As you write out the lines from the one containing "The image size is (660, 557)." through the last line of the records, keep them exact and leave out pictures.
Start of Block
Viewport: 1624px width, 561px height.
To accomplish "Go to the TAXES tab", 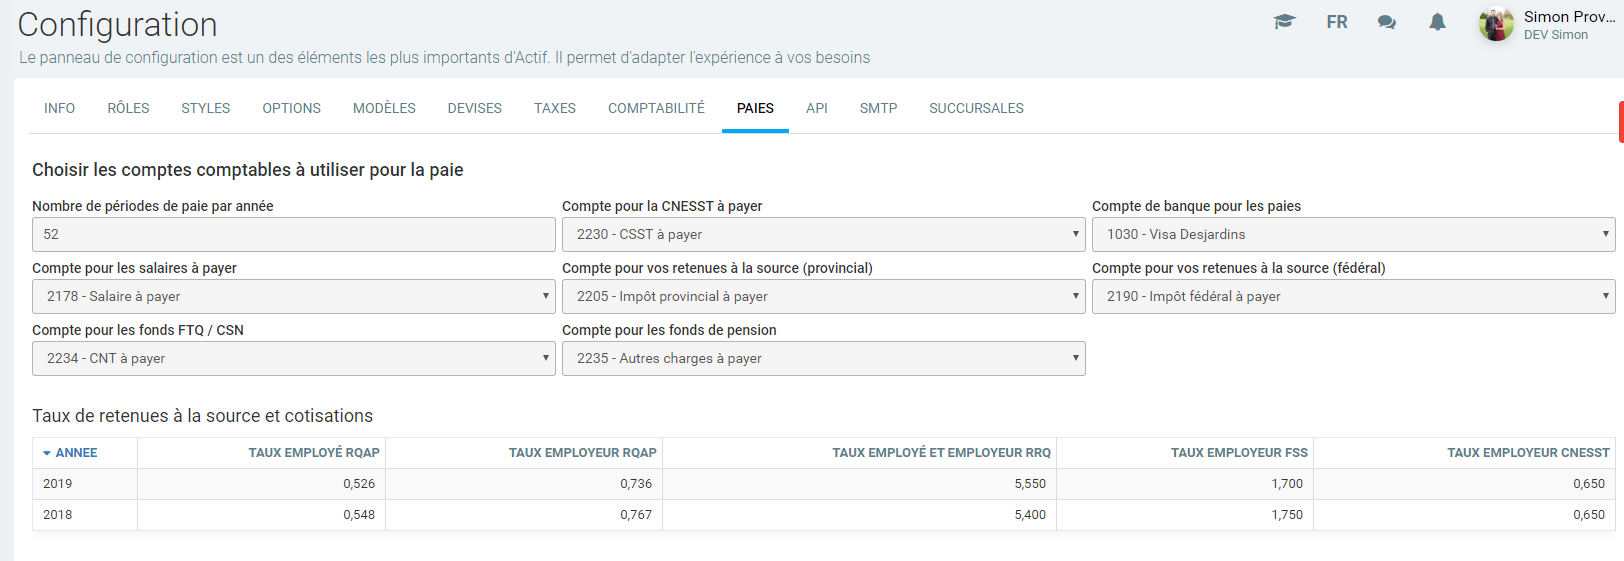I will [x=554, y=108].
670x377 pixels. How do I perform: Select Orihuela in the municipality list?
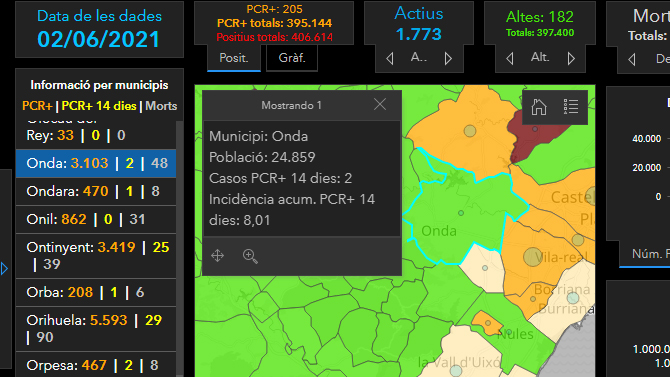pos(96,329)
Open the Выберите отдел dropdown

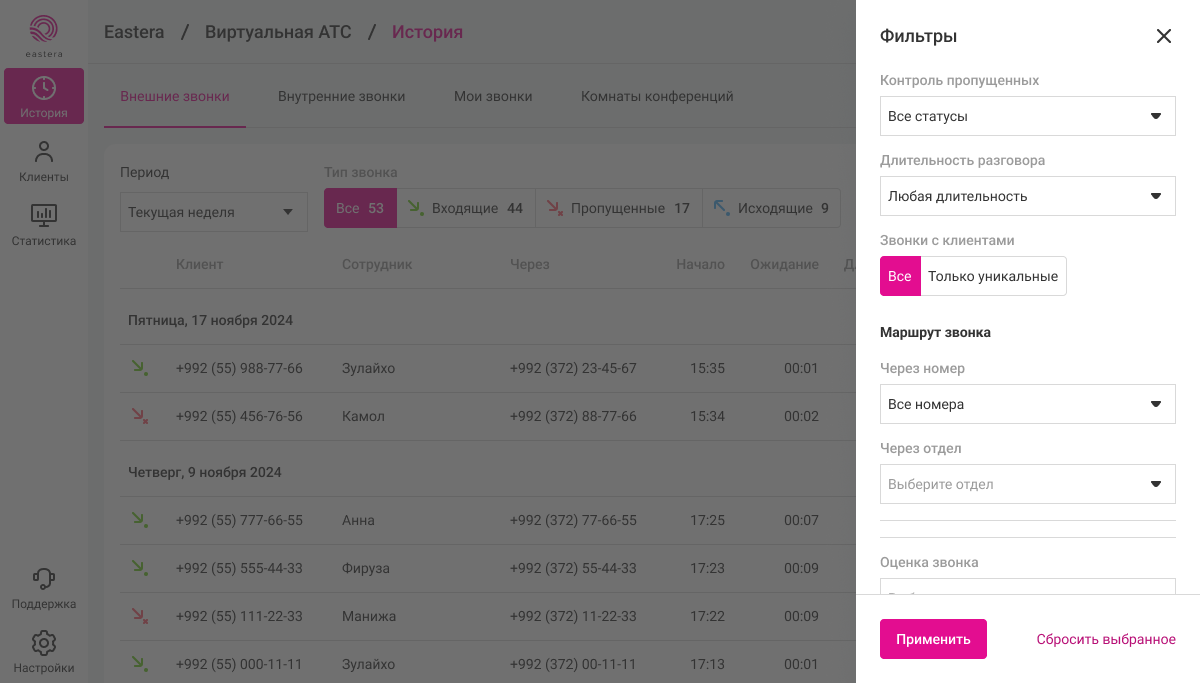tap(1027, 484)
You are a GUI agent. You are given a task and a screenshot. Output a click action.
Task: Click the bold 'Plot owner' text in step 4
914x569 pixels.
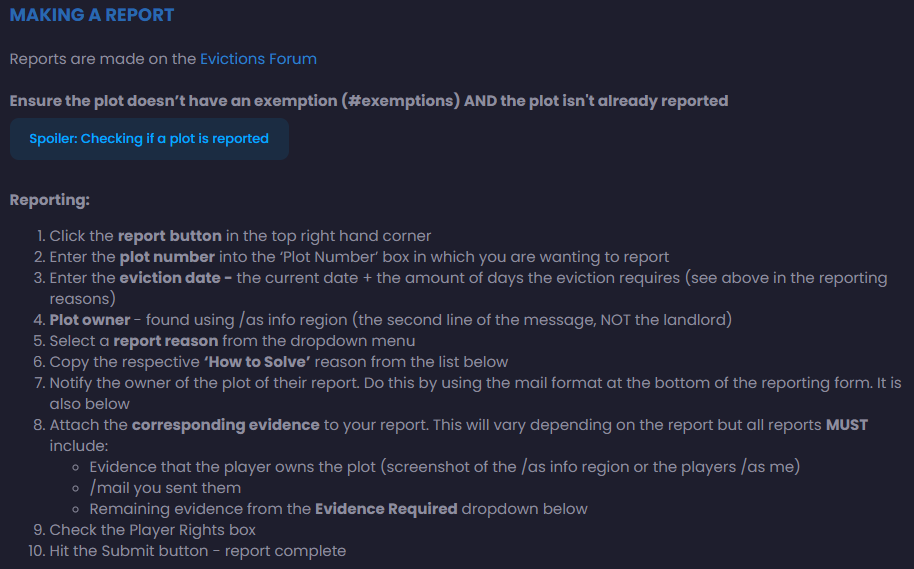click(90, 320)
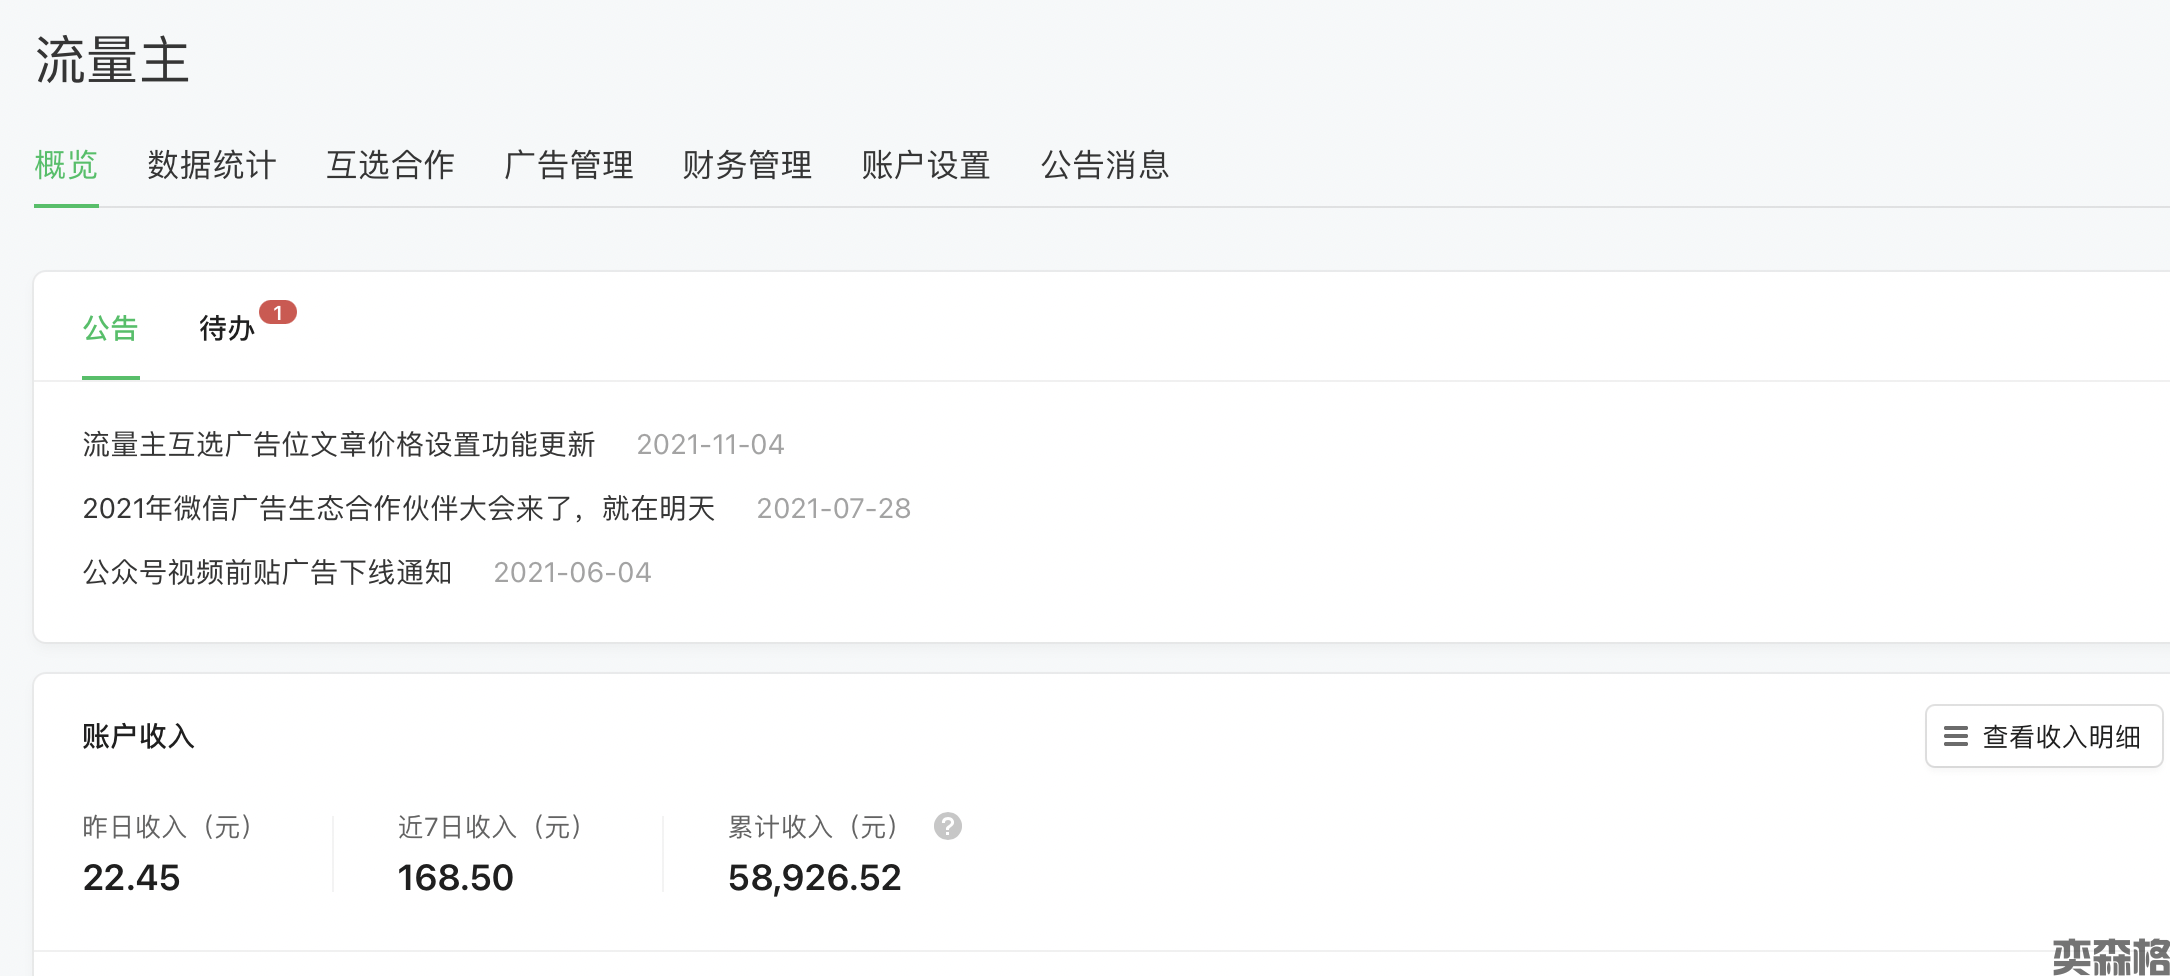Click the list icon beside 查看收入明细

point(1955,737)
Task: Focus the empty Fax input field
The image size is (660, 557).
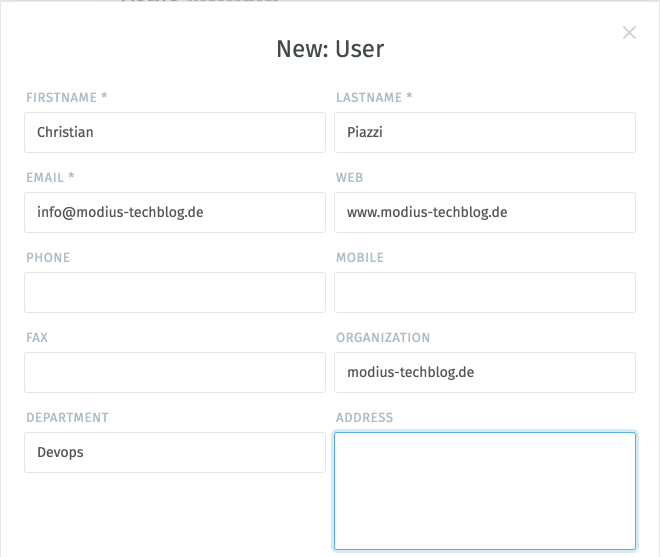Action: (x=175, y=372)
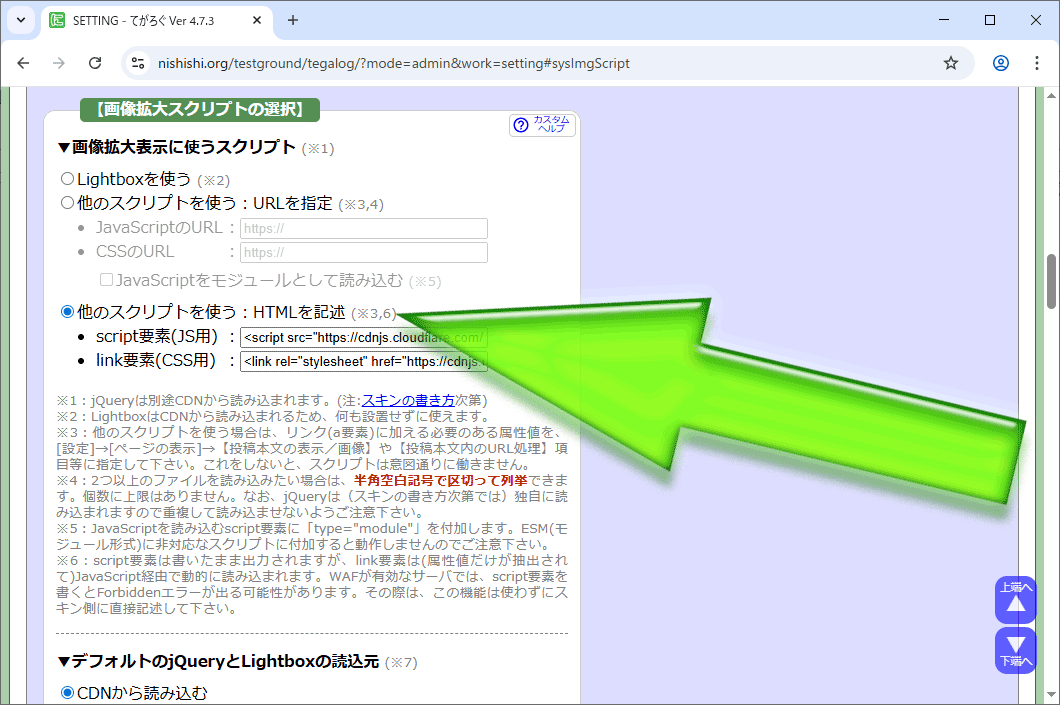Jump to page top with up arrow button
The width and height of the screenshot is (1060, 705).
tap(1016, 600)
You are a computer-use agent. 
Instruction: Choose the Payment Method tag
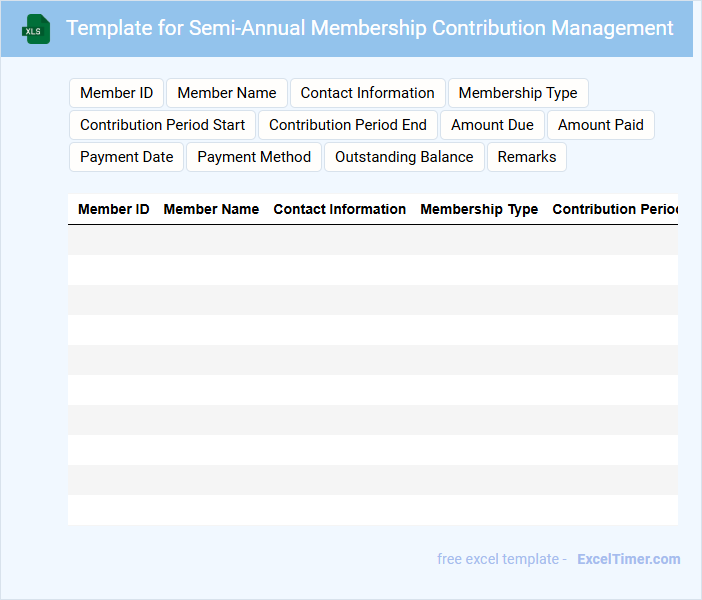click(254, 157)
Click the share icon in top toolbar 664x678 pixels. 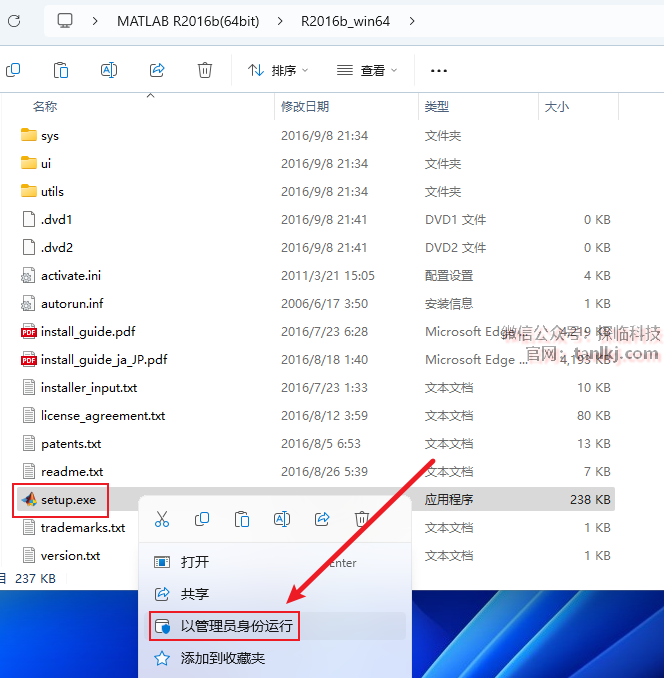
End of Block
ANSWER FOR THE TASK ->
The image size is (660, 557).
Action: (x=175, y=372)
Jump to page top with up arrow button
The width and height of the screenshot is (1060, 705).
tap(1016, 600)
You are a computer-use agent. 
Instruction: Choose the Payment Method tag
click(254, 157)
Click the share icon in top toolbar 664x678 pixels. 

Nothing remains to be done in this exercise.